Tuesday, February 26, 2008
The Crying Game or Lust on a Schwinn (guest Blog)
(I have a guest blogger today... who happens to write better than I...so enjoy!)
by Sadie LeSueur
Cyclists take a perverse interest in the details of other people’s crashes. How many feet did so-and-so slide? How much road rash? Did he cry like a guy (dry gasping) or like a girl (moist sniffling)? We rarely take such a keen interest in our own accidents and, in fact, attempt to de-narrativize them, probably to avoid humiliation. I was recently enjoying a good gossip about some crashes, and I realized that my first sexual encounter occurred as a result of my first massive cycling wipeout. I had apparently de-narrativized them so successfully that both had been long forgotten.

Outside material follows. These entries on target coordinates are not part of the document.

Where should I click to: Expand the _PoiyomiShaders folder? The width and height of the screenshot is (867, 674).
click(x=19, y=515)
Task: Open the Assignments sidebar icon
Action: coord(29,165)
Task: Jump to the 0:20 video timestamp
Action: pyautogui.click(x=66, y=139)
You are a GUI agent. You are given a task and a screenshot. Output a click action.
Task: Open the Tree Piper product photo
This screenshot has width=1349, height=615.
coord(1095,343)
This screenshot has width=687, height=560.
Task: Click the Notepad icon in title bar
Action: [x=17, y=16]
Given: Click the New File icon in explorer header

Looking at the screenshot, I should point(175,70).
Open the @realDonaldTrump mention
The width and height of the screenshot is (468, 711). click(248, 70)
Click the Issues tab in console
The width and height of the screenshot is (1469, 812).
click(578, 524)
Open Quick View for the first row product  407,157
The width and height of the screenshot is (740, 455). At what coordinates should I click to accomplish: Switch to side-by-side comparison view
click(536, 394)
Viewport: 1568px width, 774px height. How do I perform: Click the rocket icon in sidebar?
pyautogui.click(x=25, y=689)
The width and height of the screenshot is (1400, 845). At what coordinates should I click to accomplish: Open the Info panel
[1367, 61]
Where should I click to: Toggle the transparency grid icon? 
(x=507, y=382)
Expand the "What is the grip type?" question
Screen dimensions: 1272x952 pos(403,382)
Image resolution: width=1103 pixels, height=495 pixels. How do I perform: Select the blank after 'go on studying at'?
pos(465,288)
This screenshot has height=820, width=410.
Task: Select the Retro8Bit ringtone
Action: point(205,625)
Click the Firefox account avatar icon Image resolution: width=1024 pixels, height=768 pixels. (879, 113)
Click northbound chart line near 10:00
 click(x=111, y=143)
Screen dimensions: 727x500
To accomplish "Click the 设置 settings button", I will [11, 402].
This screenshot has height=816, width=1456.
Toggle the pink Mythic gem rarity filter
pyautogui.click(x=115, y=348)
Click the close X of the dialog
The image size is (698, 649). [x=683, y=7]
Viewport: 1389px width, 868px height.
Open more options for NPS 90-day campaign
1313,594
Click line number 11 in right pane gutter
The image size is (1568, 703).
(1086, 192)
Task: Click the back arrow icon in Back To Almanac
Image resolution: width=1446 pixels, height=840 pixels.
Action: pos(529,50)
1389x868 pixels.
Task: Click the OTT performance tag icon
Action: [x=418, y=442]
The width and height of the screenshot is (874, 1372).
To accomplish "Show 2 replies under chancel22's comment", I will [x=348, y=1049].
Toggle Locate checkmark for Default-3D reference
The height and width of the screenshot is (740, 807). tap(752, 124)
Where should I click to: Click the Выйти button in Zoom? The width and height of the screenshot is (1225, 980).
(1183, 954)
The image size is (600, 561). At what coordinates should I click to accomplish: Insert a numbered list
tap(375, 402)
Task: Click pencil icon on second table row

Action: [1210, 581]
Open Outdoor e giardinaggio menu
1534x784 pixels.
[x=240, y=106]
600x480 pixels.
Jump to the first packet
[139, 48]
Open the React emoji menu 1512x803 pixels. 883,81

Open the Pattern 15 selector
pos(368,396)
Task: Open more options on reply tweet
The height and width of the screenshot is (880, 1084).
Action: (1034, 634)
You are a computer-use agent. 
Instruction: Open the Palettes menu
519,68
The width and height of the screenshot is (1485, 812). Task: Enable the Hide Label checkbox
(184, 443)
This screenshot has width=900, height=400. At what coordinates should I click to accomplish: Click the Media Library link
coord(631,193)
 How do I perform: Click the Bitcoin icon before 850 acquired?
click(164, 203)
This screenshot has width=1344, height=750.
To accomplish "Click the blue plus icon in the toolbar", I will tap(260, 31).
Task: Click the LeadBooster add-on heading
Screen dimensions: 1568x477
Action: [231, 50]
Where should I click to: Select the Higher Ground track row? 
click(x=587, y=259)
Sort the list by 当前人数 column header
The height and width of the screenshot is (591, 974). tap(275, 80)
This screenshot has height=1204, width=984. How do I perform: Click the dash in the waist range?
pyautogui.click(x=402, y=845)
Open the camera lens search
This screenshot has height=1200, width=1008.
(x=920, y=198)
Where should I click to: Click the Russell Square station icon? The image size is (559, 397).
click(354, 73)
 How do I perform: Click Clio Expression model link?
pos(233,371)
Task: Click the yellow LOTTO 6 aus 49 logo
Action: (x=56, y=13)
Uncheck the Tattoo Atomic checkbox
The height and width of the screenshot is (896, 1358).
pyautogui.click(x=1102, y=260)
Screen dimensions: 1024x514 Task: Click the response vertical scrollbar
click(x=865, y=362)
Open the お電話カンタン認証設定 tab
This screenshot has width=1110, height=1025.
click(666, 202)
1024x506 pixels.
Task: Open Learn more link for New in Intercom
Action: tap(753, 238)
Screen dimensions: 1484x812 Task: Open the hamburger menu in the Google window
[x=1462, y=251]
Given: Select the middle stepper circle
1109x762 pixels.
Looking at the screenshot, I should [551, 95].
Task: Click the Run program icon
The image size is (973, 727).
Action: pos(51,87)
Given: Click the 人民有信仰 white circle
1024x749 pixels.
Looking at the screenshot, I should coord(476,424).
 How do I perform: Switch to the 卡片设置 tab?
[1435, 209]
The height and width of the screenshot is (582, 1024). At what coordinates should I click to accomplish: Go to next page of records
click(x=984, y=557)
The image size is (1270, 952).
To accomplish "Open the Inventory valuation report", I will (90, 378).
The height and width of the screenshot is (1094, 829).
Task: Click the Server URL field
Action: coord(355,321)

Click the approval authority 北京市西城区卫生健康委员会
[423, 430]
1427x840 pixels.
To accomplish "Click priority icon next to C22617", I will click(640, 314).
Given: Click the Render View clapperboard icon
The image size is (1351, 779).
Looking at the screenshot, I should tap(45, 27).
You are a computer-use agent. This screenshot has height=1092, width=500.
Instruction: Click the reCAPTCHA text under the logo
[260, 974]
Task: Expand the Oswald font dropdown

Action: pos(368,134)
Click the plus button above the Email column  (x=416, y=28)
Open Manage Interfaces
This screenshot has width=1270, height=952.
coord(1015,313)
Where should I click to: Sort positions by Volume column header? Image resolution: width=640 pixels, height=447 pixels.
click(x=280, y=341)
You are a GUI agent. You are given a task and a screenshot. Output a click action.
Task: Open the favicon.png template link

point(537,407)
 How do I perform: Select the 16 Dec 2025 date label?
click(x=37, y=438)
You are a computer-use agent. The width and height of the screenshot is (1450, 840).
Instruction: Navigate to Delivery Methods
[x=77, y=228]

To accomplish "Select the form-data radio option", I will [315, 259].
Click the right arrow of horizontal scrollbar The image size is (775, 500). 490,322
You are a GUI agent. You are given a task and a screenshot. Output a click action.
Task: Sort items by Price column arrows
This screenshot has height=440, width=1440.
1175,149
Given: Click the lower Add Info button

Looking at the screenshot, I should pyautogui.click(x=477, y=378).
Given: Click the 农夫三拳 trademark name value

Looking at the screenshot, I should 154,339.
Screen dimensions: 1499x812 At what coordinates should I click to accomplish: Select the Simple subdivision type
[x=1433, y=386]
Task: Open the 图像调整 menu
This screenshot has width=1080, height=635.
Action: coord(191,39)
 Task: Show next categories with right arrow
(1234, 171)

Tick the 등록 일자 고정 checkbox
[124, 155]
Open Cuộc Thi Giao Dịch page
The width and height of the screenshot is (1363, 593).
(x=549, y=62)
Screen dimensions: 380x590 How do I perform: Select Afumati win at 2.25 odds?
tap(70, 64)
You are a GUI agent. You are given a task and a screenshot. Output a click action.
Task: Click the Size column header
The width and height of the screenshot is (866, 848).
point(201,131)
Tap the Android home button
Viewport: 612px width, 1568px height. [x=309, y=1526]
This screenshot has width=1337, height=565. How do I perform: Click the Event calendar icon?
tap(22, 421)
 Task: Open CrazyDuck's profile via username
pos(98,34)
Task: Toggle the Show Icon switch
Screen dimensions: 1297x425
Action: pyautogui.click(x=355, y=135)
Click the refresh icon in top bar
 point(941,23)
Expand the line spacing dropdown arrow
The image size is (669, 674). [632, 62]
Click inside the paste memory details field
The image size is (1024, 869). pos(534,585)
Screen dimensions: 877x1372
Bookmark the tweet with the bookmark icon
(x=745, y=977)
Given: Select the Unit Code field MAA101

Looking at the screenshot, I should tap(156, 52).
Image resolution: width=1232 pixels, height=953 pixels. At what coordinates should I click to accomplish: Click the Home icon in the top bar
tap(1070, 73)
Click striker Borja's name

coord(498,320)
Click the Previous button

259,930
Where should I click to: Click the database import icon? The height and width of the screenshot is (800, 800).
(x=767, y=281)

I was riding a Schwinn metallic yellow-green, banana seat bike with the white plastic handlebar basket decorated with pink and yellow Daisies. It was my first bike. I got it for Christmas the year before when I was not yet 6. My older brother and I got bikes at the same time, and he unknowingly tormented me by learning to ride it immediately while it seemed, in comparison, to take me forever. It was a heinous crime, and I cried like a little girl (wet gasping). His other early crimes included being able to saw a piece of plywood in half and being allowed to walk without an adult on our balcony, which had no railing. People imagine that children are innocent and pure, but this is a fiction adults embrace so that they can patronize precocity and pretend that they were once entirely good. In fact, I hated him with a pure and childlike hatred for being better than me at biking and sawing and standing at a great height.
I was cycling comfortably once a year had gone by. Times were changing; my mother got divorced, and a wiry man who resembled Ronald Reagan was trying to get her to marry him. (In retrospect, I realize that my mother must have been really hot because she gave several serious suitors the heave-ho, before she settled on my father, in spite of having three kids, 2 horses, 2 cats, and a dog.) In order to impress my mother, Wiry Ron invited our entourage to his race horse stable for the weekend. My brothers and I resented him instantly. His game was pretty obvious from the start. He gave us an elaborate tour of his large and empty house, and the race horses just ate. He was on the make for our mother and was practicing an artless, soulless form of bribery.
Wiry Ron conveyed my mother off somewhere, and my brothers were busy, probably throwing horse manure or pond scum at each other. The foul object wars began that summer. The arms race eventually moved on to leeches and other invertebrates and the things to which they cling. Left alone, I decided to take my Schwinn around the farm, which was criss-crossed with dirt roads that were dusty from the lack of rain. I headed out, down the hill from the house. I soon realized that there was a truck following me and panicked. I felt that I shouldn’t hold up the truck, so I began to pedal faster and faster. I gripped the hard plastic handlebars and labored on in a dust ball, feet helter skelter on the pedals like a crazed Raggedy Ann doll. There is a limit to how fast a 7 year-old girl can move her legs on a single-speed bike. I reached that limit as I made the sweeping left-hand turn at the bottom of the driveway. A manic comet of dust, I missed the turn and barreled into a ditch. I flew over the handlebars and landed entwined with the Schwinn. I did what any child would do. I got up and tried to act as if I just happened to be there. Discerning the difference between having done something wrong and having been the victim of a terrifying accident is difficult when one is 7.
As I looked up at the truck, I saw a tall, tanned man in faded jeans approach me. He picked me up and set me on my feet. He was mesmerizingly beautiful with sandy colored hair and heavy, dark eyes, and his skin glowed. He told me that he was Wiry Ron’s, 17 year-old son and asked if I was all right. I was too terrified to speak, and I tried to hide my bleeding elbows and knees. I didn’t feel the pain. I felt only the stinging humiliation of being exposed as a total wanker in front of this steaming, gorgeous god of a man. I sat in mortified silence as he took me back to the house. Even worse, while I was in the shower, he opened the door and leaned in just enough to put a bottle of iodine on the counter. I slumped against the shower wall in despair, a creature so lost to humanity that I didn’t even merit an “Excuse me” or a privacy knock.
I wasn’t hoping that he would waltz in and kiss me or grope me (please). I wasn’t in love with him. Romantic love is too advanced for a small child. If I hadn’t managed to go down in the maenadic frenzy, I would have stalked him secretly. It was a pure, childlike sexual attraction, impotent and miserably angry. I cried like a guy.